Klaere, S., Geldschlaeger, O., Basten, J., & Shepherd, D. (2017). Signal or Noise? Investigating the impact of highly variable sites on phylogenetic inference. In 21st New Zealand Phylogenomics Meeting (Waiheke 2017) (pp. 13-13).

Tools to select a best model from a set of given models are abundant in phylogenetics. However, as has been pointed out repeatedly since the 1980s, an essential step in a statistical inference, the data-to- model fitness remains under appreciated. There have been few attempts at introducing general tests of fitness with mixed success and little to no implementation. Residual diagnostic tools on the other hand have been studied, primarily in the framework of tree of life inference, where the common ancestor is so old that some sites accumulated so many substitutions that they might support an alternative history. This field has produce multiple indices to assess the noise-level of a site, and thus its variability.
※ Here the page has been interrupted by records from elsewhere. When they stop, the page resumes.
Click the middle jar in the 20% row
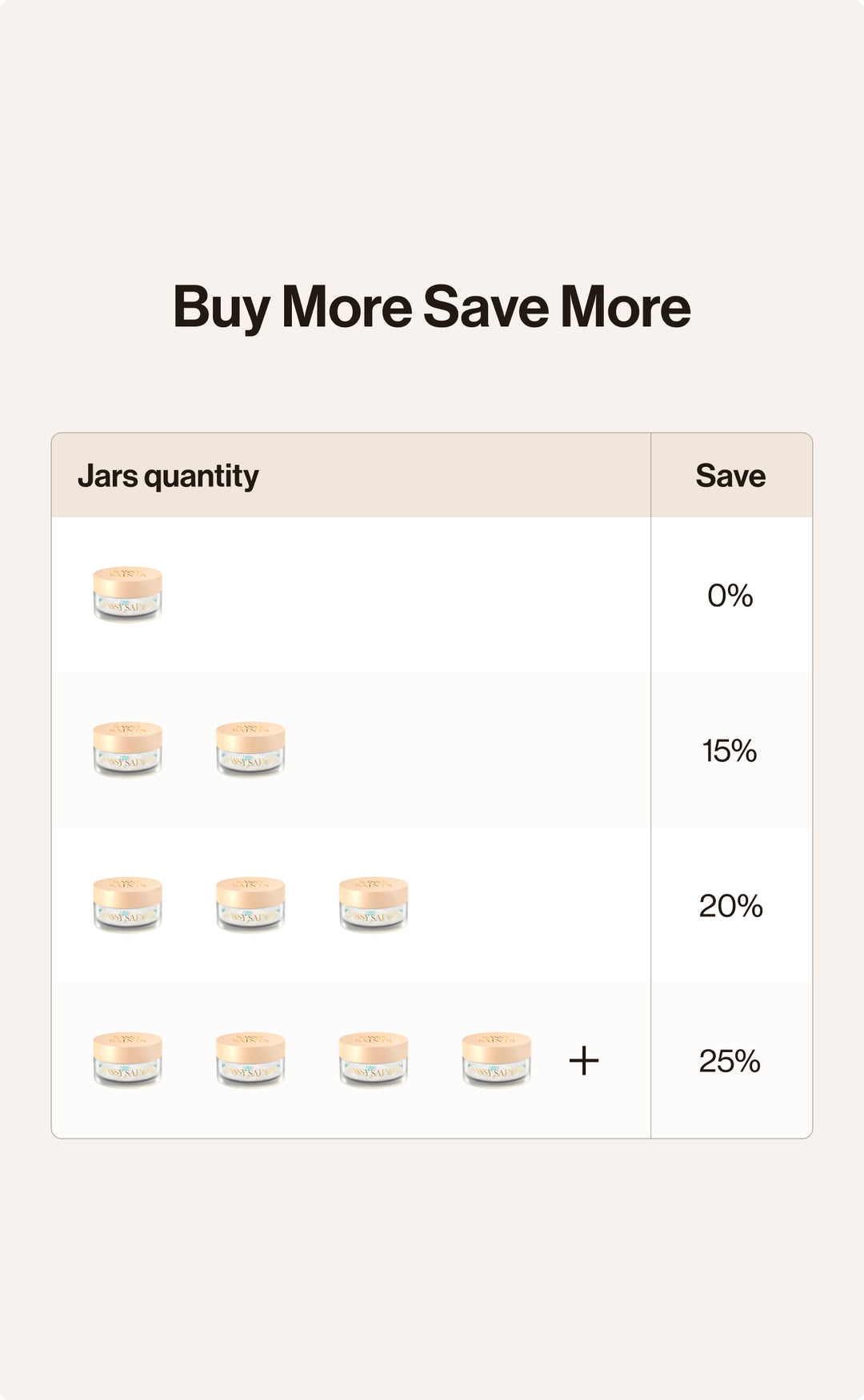The image size is (864, 1400). tap(250, 904)
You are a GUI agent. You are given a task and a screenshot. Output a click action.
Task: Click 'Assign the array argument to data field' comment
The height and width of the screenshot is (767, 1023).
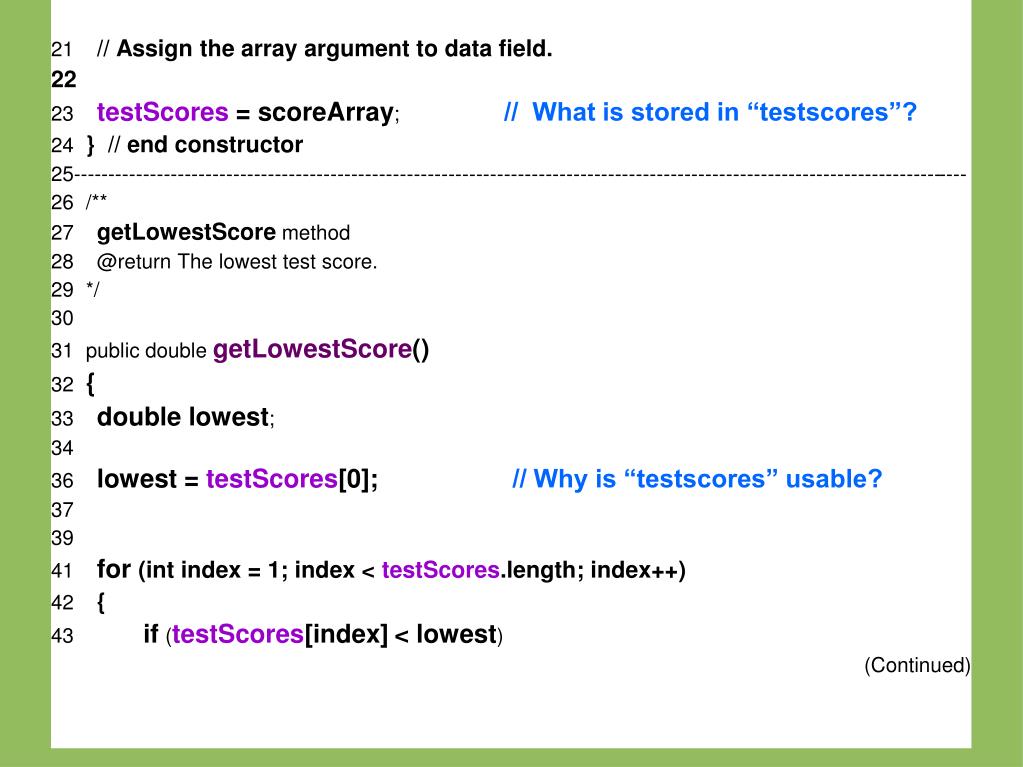(324, 49)
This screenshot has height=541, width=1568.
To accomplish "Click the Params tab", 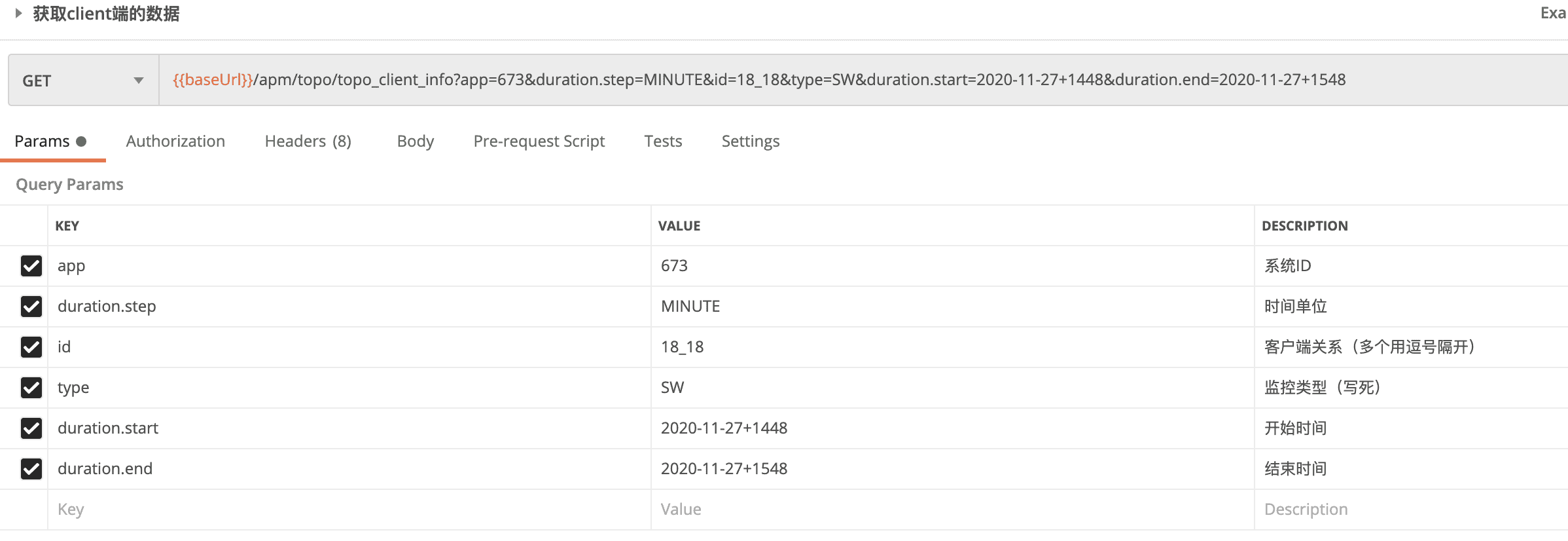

The usual process is the to remove noisy sites until the inferred topology remains stable. There seems to be a strong disagreement about which approach is most suitable for the questions asked or how to provide an automated framework to provide a quantitative approach for de-noising. Here, we will use a mixture of proposed indices to explore their relatedness, visualise the signal level in an alignment and provide a few conclusions and challenges.